(Records from a data collection)
☆ ☆ ☆ ☆ ☆

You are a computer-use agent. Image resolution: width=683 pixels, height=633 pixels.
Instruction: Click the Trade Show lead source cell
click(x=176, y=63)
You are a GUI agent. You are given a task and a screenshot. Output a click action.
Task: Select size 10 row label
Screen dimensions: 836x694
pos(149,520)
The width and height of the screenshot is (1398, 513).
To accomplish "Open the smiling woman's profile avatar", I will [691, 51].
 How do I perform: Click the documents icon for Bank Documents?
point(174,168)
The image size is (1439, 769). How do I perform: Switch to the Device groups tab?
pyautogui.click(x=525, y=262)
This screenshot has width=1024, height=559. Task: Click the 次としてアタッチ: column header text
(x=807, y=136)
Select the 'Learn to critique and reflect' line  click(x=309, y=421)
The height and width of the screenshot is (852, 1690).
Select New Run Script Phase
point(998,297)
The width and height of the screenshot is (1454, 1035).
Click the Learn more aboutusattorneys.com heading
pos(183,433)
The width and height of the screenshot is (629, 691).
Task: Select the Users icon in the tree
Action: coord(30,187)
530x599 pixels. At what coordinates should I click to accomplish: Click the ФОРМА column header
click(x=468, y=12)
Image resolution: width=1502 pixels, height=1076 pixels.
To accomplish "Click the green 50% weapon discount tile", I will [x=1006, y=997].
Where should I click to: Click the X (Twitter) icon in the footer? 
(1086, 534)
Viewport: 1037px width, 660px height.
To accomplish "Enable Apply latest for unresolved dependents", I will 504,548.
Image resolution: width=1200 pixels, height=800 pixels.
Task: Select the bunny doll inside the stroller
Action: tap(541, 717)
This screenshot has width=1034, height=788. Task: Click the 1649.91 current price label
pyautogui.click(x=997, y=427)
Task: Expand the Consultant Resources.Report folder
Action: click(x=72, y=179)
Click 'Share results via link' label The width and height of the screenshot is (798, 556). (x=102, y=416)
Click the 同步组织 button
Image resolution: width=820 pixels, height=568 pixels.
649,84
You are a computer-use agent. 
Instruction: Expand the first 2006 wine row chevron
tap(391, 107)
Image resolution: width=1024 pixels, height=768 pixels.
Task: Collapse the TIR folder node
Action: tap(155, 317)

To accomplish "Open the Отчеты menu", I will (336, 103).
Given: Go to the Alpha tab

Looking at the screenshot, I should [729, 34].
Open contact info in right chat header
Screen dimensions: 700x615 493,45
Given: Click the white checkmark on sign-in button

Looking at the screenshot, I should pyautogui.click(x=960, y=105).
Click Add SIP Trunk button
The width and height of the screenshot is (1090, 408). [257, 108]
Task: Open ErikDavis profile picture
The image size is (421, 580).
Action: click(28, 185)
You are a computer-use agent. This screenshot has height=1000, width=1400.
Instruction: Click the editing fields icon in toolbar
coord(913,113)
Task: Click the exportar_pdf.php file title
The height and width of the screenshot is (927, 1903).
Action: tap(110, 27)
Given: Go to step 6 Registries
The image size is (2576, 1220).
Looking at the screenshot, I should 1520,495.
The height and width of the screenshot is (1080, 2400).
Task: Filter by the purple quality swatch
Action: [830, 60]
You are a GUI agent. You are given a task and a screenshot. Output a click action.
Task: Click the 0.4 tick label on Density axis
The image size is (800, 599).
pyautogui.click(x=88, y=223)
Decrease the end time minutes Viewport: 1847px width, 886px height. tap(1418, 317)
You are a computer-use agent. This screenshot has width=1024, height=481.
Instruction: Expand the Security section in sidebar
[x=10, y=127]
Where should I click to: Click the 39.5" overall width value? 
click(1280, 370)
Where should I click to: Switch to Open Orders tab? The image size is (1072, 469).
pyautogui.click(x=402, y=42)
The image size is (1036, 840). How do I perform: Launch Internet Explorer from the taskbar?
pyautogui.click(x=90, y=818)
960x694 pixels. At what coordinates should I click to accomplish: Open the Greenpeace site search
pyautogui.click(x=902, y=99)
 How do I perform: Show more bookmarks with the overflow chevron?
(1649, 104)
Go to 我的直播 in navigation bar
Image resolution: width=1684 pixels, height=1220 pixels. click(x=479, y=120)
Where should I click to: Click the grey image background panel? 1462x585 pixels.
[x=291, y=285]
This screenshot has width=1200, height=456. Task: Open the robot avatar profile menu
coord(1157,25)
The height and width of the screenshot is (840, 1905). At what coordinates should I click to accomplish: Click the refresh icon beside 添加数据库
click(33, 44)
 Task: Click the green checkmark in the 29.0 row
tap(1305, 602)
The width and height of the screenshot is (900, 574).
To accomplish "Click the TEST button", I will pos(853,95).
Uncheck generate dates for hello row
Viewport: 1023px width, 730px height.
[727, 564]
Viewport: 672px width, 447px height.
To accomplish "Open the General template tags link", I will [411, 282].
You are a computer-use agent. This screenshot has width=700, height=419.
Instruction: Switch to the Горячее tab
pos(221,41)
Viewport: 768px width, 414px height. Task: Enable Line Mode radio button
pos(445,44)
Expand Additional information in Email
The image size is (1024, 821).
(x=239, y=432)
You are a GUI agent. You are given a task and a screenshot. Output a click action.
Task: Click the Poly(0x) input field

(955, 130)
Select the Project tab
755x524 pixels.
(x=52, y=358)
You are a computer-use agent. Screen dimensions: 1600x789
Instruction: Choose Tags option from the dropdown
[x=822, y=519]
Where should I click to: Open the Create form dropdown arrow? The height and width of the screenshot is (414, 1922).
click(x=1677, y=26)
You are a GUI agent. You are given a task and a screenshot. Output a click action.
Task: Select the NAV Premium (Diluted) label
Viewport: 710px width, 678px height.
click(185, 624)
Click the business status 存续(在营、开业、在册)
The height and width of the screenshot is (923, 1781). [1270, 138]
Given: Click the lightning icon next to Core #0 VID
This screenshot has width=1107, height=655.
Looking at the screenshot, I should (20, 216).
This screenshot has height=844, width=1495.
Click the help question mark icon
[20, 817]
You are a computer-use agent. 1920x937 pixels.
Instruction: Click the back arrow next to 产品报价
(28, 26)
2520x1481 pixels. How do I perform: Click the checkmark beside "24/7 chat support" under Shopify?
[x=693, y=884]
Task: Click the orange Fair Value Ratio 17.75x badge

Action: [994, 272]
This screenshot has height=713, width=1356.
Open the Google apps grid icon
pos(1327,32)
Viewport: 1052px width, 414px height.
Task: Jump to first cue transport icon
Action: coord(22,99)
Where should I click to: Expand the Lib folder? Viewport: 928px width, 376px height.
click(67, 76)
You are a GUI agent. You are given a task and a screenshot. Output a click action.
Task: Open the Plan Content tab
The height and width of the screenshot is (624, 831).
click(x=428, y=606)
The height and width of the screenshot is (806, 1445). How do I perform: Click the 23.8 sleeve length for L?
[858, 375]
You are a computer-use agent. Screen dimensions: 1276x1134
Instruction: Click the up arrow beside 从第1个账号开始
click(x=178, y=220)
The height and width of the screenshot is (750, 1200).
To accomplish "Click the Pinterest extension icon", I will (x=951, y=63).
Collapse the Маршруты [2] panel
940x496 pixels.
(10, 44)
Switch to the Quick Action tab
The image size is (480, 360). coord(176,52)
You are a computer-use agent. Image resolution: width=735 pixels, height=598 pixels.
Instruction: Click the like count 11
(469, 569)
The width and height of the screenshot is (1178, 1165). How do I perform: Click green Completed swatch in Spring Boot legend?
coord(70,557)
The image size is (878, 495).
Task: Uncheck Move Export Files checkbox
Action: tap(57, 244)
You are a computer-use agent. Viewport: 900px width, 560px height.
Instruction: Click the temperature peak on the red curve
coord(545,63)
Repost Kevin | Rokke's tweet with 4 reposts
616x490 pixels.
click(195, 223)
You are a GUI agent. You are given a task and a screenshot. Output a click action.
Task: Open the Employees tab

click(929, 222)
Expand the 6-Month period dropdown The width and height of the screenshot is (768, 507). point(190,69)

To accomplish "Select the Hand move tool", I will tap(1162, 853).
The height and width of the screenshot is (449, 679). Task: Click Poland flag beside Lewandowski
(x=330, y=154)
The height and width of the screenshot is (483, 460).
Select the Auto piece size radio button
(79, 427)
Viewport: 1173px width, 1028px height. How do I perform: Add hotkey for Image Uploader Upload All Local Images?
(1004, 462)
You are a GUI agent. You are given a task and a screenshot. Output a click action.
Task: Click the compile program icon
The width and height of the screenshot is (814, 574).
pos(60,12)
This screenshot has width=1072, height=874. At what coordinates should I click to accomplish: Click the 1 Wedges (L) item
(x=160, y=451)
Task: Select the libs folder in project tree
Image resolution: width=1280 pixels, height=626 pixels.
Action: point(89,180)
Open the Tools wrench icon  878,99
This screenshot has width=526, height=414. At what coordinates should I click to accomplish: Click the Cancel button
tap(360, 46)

☆ ☆ ☆ ☆ ☆

Problem to work on:
Reproduce exactly the lines from the beginning of the entries above up to and including the line that contains "The width and height of the screenshot is (1398, 513).".

Your solution:
You are a computer-use agent. Image resolution: width=683 pixels, height=633 pixels.
Instruction: Click the Trade Show lead source cell
click(x=176, y=63)
You are a GUI agent. You are given a task and a screenshot. Output a click action.
Task: Select size 10 row label
Screen dimensions: 836x694
pos(149,520)
The width and height of the screenshot is (1398, 513).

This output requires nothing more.